Зачем я встаю? Куда иду?
Во рту пересохло…Пить…Нужно больше пить, чтобы с отравой справились почки. Пусть колют, я буду больше пить, и кровь очистится… Только бы никто не догадался, для чего я много пью. Главное спасти мозг… Вода с трудом проходит сквозь спазм в горле. Приходится командовать сведенным судорогой мышцам: еще глоток… еще…
— Иди на место! Хватит воду глотать! — санитарка уже спешила ко мне, — Тебе не положено выходить из палаты! Снова привяжем!
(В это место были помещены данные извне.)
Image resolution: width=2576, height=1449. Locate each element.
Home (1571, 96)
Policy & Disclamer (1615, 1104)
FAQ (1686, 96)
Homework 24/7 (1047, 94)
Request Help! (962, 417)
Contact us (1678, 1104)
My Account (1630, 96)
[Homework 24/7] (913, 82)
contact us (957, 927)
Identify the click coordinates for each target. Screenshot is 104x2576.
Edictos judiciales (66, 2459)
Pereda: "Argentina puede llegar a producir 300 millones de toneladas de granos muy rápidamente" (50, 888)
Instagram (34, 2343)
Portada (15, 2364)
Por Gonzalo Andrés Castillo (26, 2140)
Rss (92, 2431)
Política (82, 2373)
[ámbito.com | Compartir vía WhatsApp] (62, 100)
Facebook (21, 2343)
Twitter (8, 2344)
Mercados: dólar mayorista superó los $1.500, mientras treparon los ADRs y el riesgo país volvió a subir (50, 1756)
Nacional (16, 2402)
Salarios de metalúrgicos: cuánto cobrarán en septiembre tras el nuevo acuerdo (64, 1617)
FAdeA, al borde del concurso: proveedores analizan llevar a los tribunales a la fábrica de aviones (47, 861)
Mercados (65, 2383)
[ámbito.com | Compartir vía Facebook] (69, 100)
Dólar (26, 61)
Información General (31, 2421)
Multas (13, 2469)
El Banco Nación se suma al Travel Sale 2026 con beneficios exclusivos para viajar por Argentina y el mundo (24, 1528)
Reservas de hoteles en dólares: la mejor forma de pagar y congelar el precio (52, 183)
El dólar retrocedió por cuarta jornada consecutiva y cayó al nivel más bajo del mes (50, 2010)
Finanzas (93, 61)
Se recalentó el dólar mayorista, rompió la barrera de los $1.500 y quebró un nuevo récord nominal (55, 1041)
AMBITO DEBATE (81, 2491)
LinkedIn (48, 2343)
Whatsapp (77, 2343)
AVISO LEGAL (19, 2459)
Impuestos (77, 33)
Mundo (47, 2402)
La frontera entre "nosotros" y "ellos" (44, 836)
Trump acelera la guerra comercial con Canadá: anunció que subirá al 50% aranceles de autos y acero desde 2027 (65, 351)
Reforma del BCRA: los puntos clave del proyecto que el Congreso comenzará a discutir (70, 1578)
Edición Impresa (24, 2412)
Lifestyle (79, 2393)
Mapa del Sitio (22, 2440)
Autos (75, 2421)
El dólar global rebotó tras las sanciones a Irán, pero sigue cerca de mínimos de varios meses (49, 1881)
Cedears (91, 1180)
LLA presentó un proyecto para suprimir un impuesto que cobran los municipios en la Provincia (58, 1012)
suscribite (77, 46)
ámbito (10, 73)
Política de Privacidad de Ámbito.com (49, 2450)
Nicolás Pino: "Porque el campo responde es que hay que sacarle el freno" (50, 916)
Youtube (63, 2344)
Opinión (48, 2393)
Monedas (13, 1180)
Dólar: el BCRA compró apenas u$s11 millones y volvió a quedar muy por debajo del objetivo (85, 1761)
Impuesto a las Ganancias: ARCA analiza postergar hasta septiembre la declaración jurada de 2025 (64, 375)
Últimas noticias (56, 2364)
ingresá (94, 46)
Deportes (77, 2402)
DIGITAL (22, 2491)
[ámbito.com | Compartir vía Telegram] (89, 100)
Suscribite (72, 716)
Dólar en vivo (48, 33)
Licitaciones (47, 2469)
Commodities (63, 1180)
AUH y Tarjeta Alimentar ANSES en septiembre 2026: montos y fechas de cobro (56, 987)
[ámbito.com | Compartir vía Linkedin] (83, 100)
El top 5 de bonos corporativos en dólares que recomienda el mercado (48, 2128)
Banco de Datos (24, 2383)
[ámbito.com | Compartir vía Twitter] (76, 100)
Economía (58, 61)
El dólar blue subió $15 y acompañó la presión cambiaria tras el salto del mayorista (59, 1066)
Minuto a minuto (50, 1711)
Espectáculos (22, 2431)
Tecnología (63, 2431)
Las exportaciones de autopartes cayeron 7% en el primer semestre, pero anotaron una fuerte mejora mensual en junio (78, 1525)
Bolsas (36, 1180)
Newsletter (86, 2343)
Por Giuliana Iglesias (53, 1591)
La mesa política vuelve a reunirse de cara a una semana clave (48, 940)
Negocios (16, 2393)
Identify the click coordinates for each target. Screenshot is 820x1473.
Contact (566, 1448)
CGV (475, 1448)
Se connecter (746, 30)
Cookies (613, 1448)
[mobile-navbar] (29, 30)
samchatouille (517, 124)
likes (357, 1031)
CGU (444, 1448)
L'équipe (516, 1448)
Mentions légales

Но…мне…уже…ничего. не…видно…
Дурдом уплыл…
Вокруг — спасительная темнота…
темень…
темнотушечка…
Ничего не видно…
Голоса медсестер:
— Не нужно ей больше уколов…
— Назначено!
— Замерь давление…
— Надо сказать врачу.
— 12 -
Сначала они лишат тебя речи, потом перестанешь думать, не сможешь встать с постели…Ремни уже развязали. Но каждый мускул потерял свою силу и превратился в дряблую жижу…
Никогда не выйдешь из этой палаты…Никогда…
Все, что даровано тебе небом — отобрано здесь, среди ампул и пилюль. Вся твоя сила — твой разум — никогда не преодолеет силу нескольких кубиков отравы, которую без конца впрыскивают в кровь… Когда — то у преступников отсекали руки, отрезали языки. А в космическом веке палачи научились отсекать неугодные мозги и преступные мысли…
Рядом упала на колени Богомолка:
— Господи, защити Ты нас!
И я мысленно повторяю за ней: "Если только Ты есть! Помоги! Убери эти стены! Эти шприцы! Эти стоны! Эти крики всю ночь напролет!"